What happens, then, to opportunities for learning our way together across a spectrum of values, beliefs and concerns? In public disputes, competing moral fundamentalist camps restrict the sympathies of in-groups to an exclusive channel. The result is either-or thinking, attended by tendencies to oversimplify and quests for purity. In this way, moral fundamentalism blocks the way to discovering shared toeholds to debate and achieve social goals like security, health, sustainability and justice. It encourages antagonism toward excluded standpoints, closure to being surprised by the complexity of many problems, neglect of the context in which decisions are made, obtuseness about one’s own truncated framework and a related general indifference to public processes and adaptive policies. It may be progressive in one dimension of a problem, but typically at the cost of being regressive with respect to concerns that are off the radar of our idealizations.

Moral fundamentalism is a vice because it obstructs communication, constricts deliberation about what is possible and underwrites bad decisions. It makes the worst of our native impulses toward social bonding and antagonism. Meanwhile, reactionary nihilism is merely moral fundamentalism’s mirror image, setting up a false dilemma that is yet another symptom of our moral jet lag. We’d be better off if we’d experiment with how far we can go, as teachers, to create a learning context in which we steer between what philosopher Catherine Z. Elgin aptly calls “the absolute and the arbitrary.”

Returning from the hall to find my students engaged in a spirited discussion, let’s pause to ask what we, as teachers, want for them. Among diverse educational values, most of us want our students to become humane, compassionate, active and informed problem solvers in a world that, at best, is too often indifferent to their welfare, and at worst, sends many of them daily signals that their lives are of lesser worth than students from the other side of their hometown. Teaching students to oppose others’ moral fundamentalism with their (or our) own won’t achieve what we want for them. Exercising and reinforcing moral fundamentalist habits perpetuates the root problems.

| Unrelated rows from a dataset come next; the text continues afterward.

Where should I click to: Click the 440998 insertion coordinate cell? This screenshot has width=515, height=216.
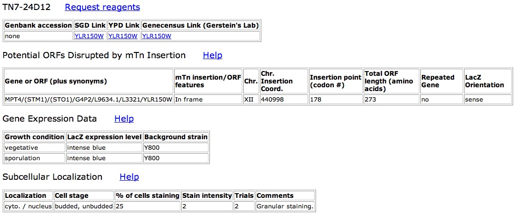284,100
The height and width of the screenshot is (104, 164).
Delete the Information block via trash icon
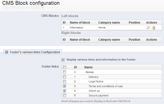coord(154,28)
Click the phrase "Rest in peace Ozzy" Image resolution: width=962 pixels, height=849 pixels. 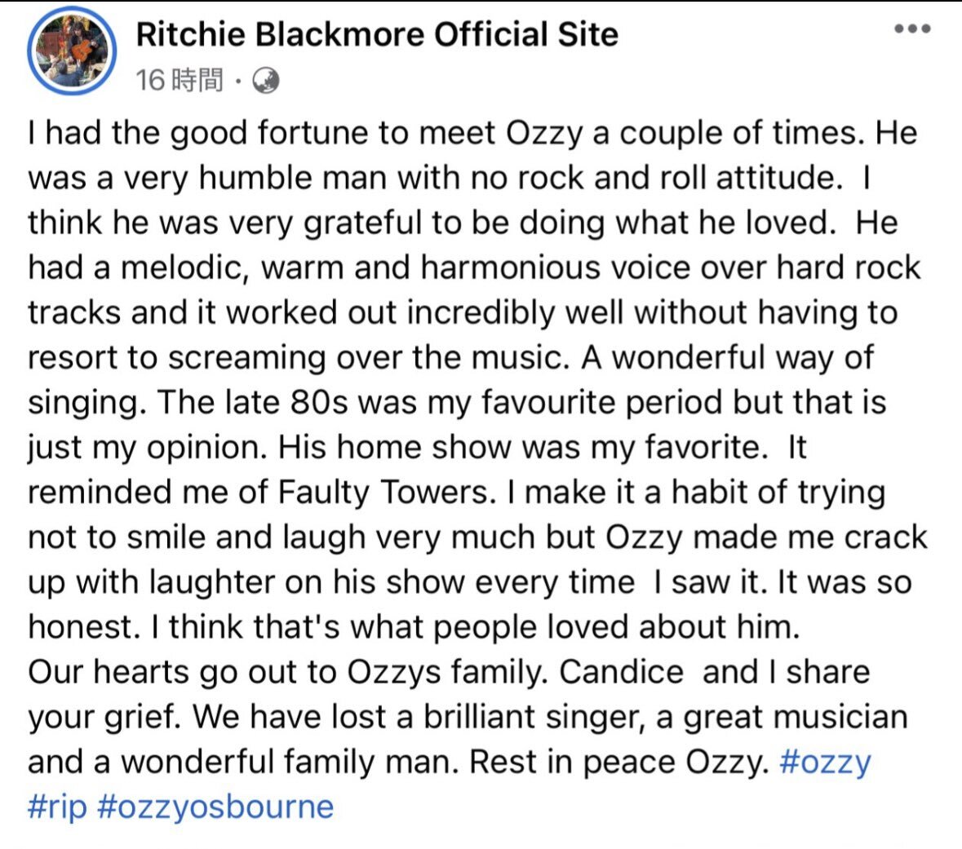[x=618, y=763]
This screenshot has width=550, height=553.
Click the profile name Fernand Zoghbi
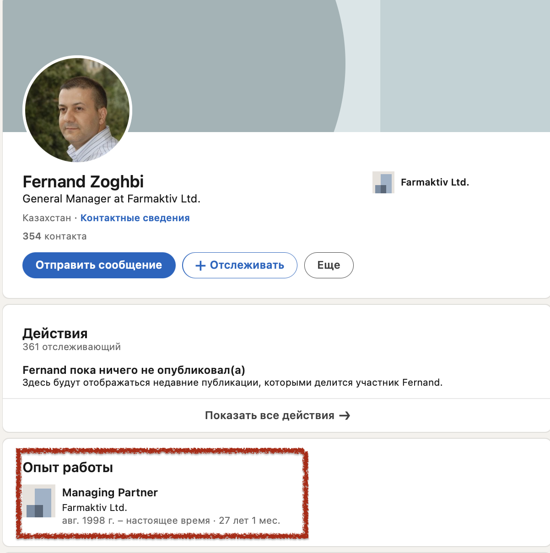click(x=83, y=181)
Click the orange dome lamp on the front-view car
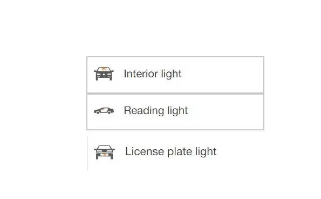Image resolution: width=321 pixels, height=199 pixels. pyautogui.click(x=104, y=69)
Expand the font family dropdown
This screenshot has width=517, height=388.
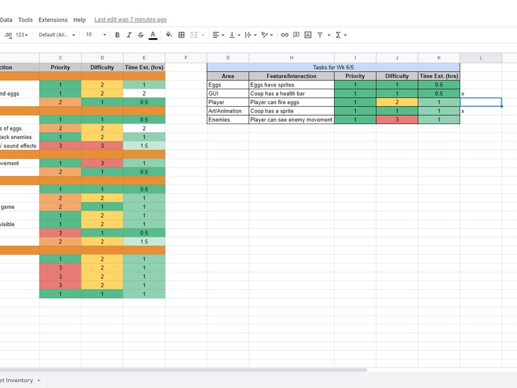(x=57, y=35)
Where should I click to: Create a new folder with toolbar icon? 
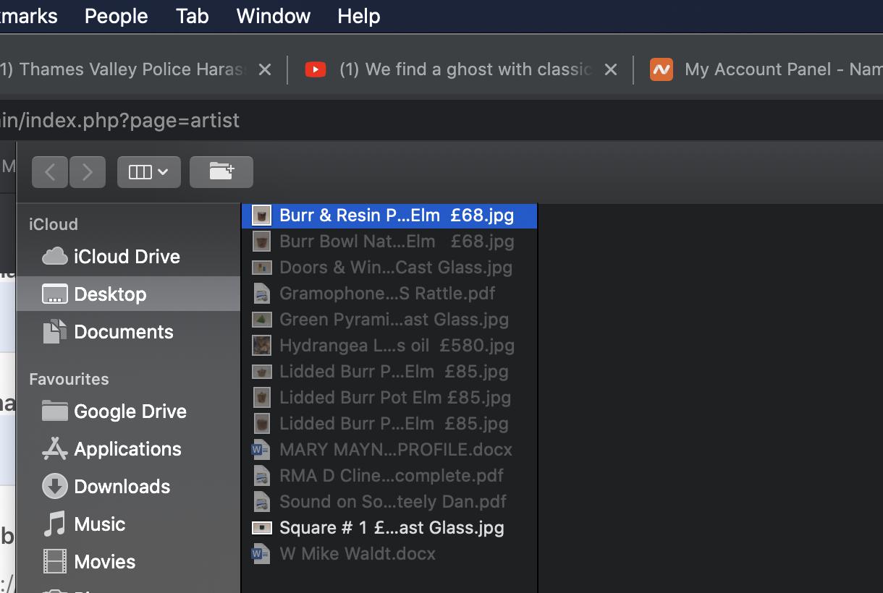tap(221, 172)

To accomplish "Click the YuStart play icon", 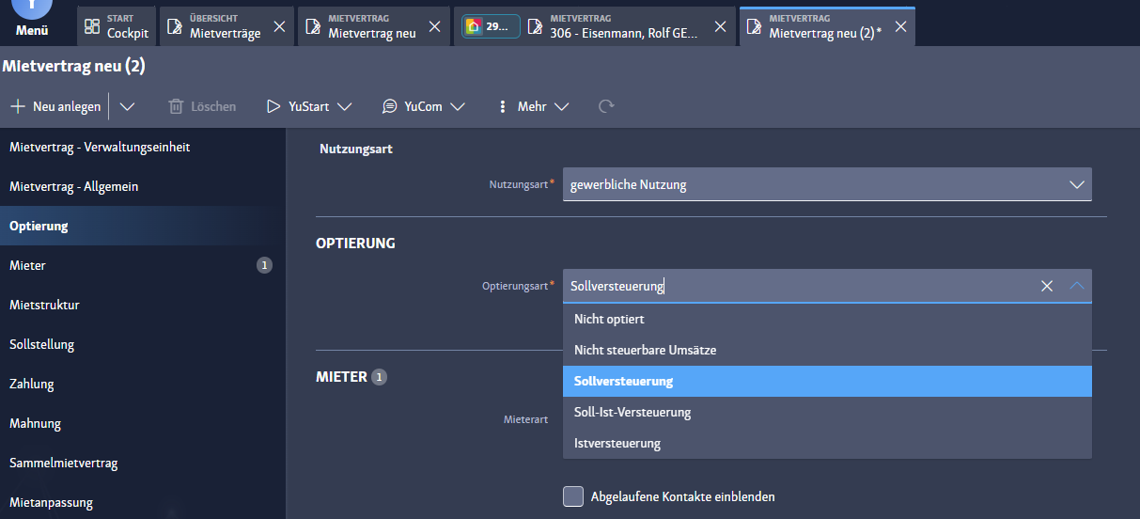I will (x=273, y=107).
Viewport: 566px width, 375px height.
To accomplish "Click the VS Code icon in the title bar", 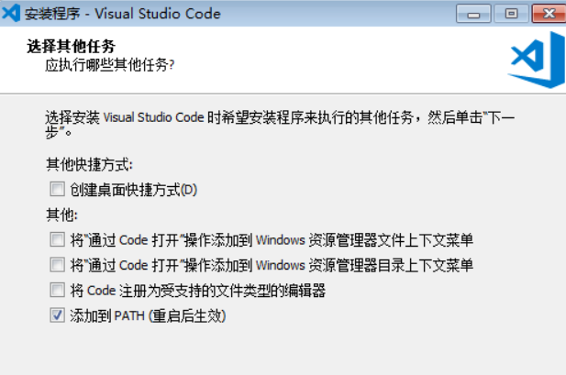I will (x=12, y=12).
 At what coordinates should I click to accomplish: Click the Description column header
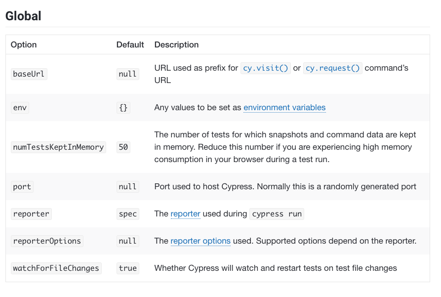176,44
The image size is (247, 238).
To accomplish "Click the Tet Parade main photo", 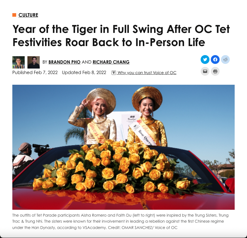I will (123, 147).
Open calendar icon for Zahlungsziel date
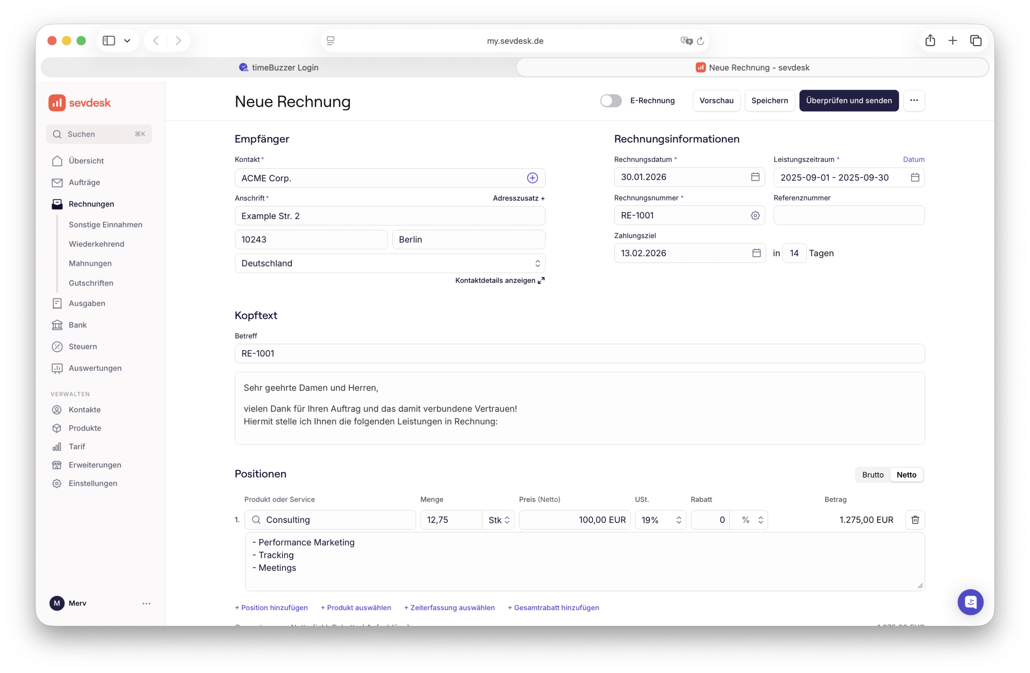1030x673 pixels. 756,253
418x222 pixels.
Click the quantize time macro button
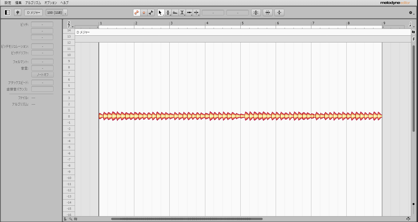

To improve conditions of American moral and political discourse, teachers need to aim for something more genuinely radical than moral fundamentalism: we need to develop class activities and curricula that support confidence and resistance without puritanical zealotry, courage in confronting problems without expectation of absolute certainty, democratic participation without fatalistic resignation or paralyzing guilt, frank speech without oversimplification and moral clarity without incorrigibility.